Darkening of the nipples, belly area (linea nigra), underarms, upper lip, forehead, nose, and cheeks are common in pregnancy. Stretch marks also appear in areas where the skin expands. You can try different lotions and ointments that claim to lighten stretch marks. Don’t worry, darn skin and stretch marks usually fade after delivery.

 

The Third Term (Weeks 29 to 40) 

  1. Swollen Extremities (Edema)

Your body retains more water and collects fluid in your tissues during pregnancy. You may notice the swelling in your ankles, feet, fingers, and face.

What Can Help:

Salt retains water, so stay away from salty foods. Caffeine can also contribute to edema. Drink lots of fluids daily and elevate your feet when resting. Call your doctor if you have extreme swelling accompanied by sudden weight gain. These could be signs of preeclampsia.

  1. Leaking Breasts

You may feel your breasts growing more tender by this time and it may leak colostrum. Colostrum is a thick, yellowish fluid that’s very healthy for newborns.

What Can Help:

Wear a bra that you find comfortable and use pads to absorb leaks. Once you sense abnormal changes in your breasts, such as a lump or a discharge that’s not colostrum, contact your doctor. 

  1. Sleep Trouble

When the baby moves frequently and you need to get up for bathroom breaks, you may face some sleep interruptions that can keep you up at night.

What Can Help:

Try to take in the fluids you need earlier in the day. Lie on your left side and use pillows to support your back and tummy. If you wake at night, don’t fuss about it. Take a nap during the day to make up for it.

  1. Hemorrhoids

Because of increased blood volume while pregnant, the veins in the rectum can bulge. Constipation also aggravates hemorrhoids. These can itch, bleed, and cause pain.

What Can Help:

Do not strain with bowel movements. Eating fiber-rich foods and drinking lots of fluids can help with that. If the hemorrhoids bother you, ask your doctor what medication you can use. 

  1. Contractions

As the due date draws near, your cervix thins and softens. This process is normal in helping the birth canal expand during delivery. Your contractions can be real or false (Braxton Hicks contractions). 

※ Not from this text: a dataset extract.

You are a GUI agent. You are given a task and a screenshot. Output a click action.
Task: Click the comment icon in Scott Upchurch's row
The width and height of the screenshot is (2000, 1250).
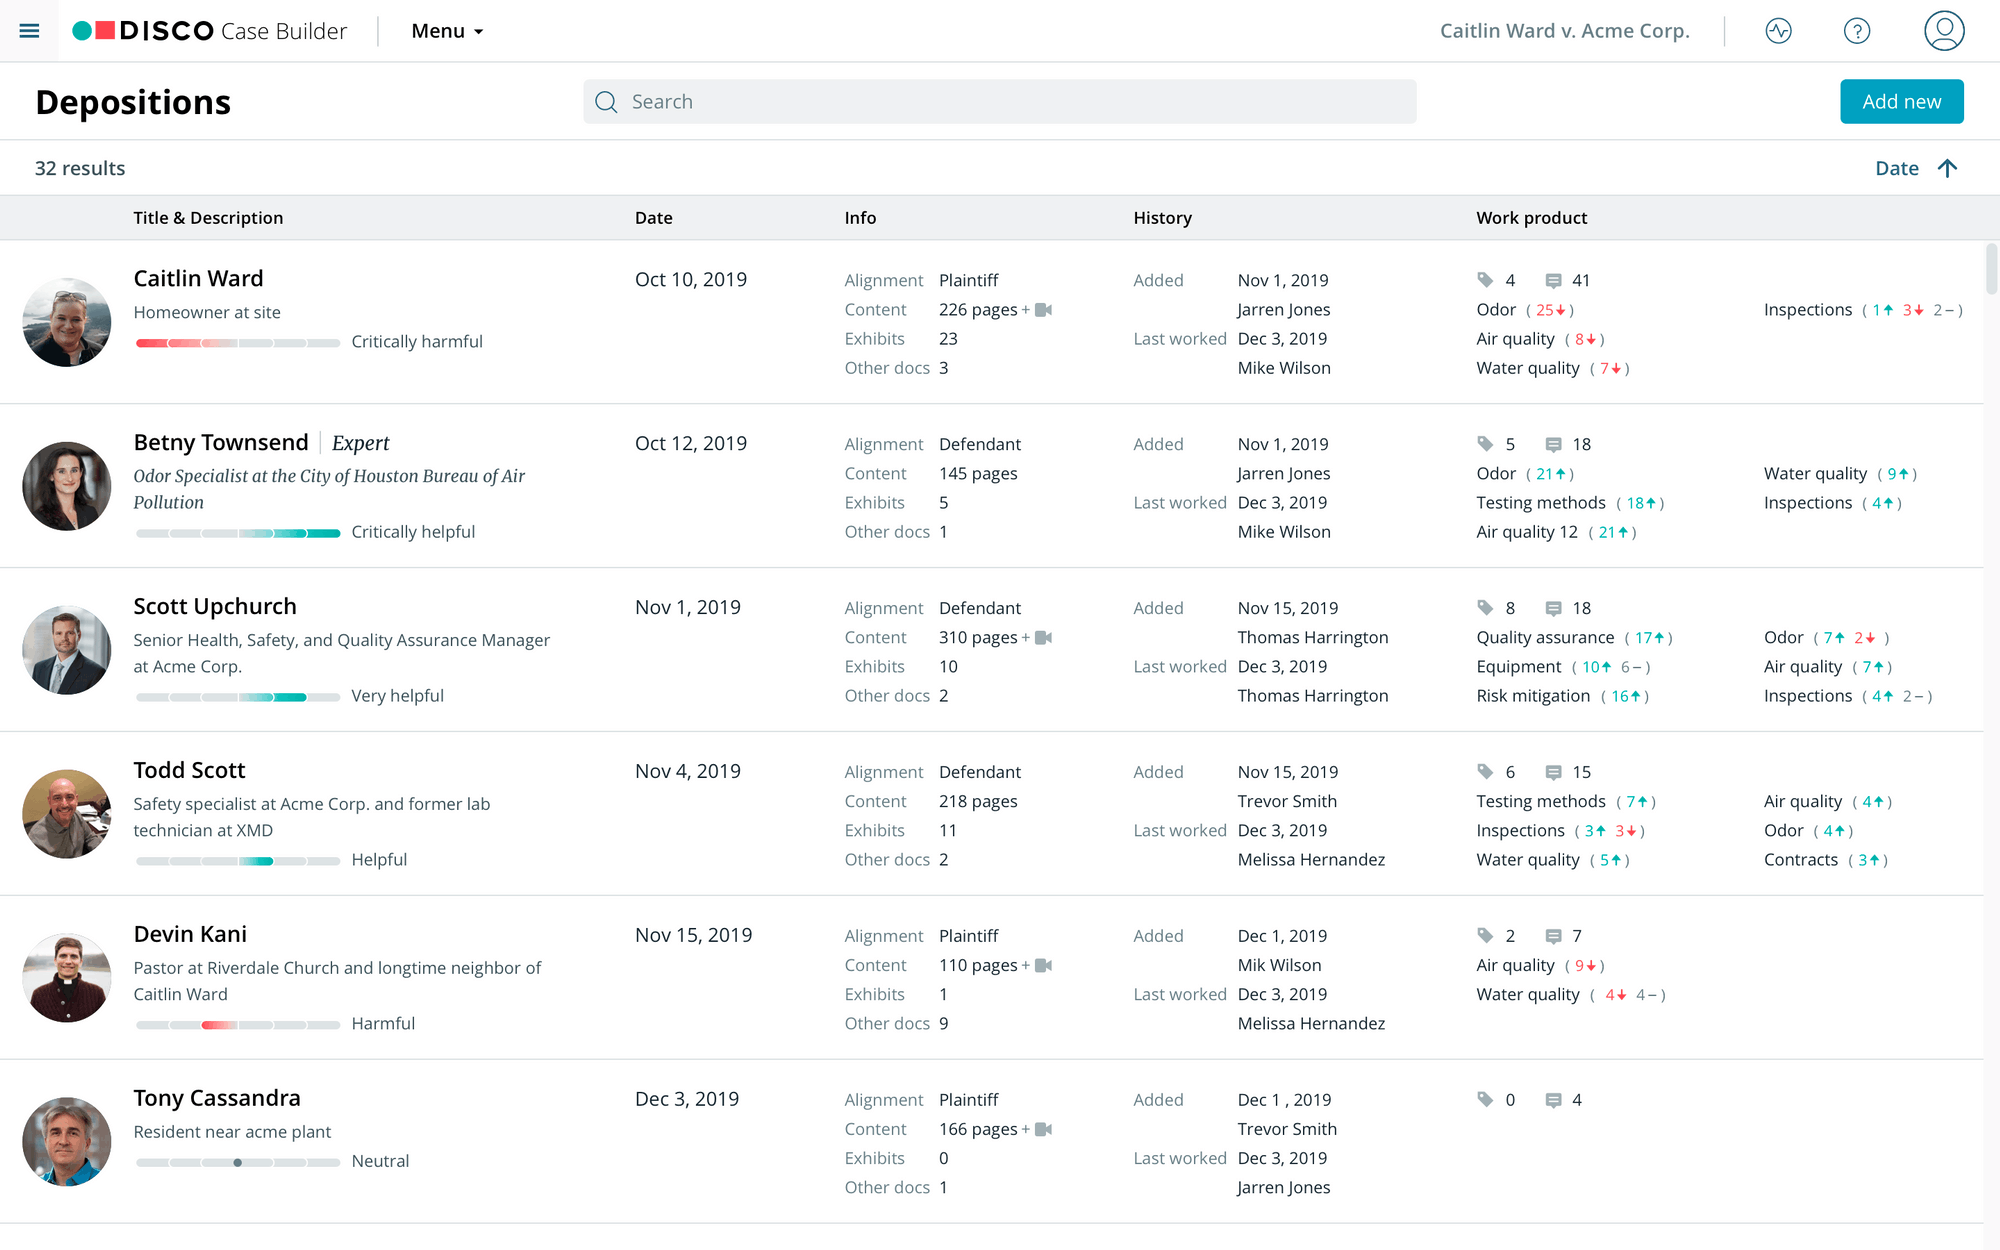click(1553, 608)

To know if your contractions are the real deal, most women describe the feeling as a dull ache in the lower abdomen and back area. There is pressure in the pelvis that feels as if you are experiencing strong menstrual or diarrhea cramps. True labor contractions come at regular intervals. Each interval is about 30 to 70 seconds long and it gets closer and stronger as you near delivery. Unlike Braxton Hicks contractions that stop when you walk or change positions, true contractions are constant.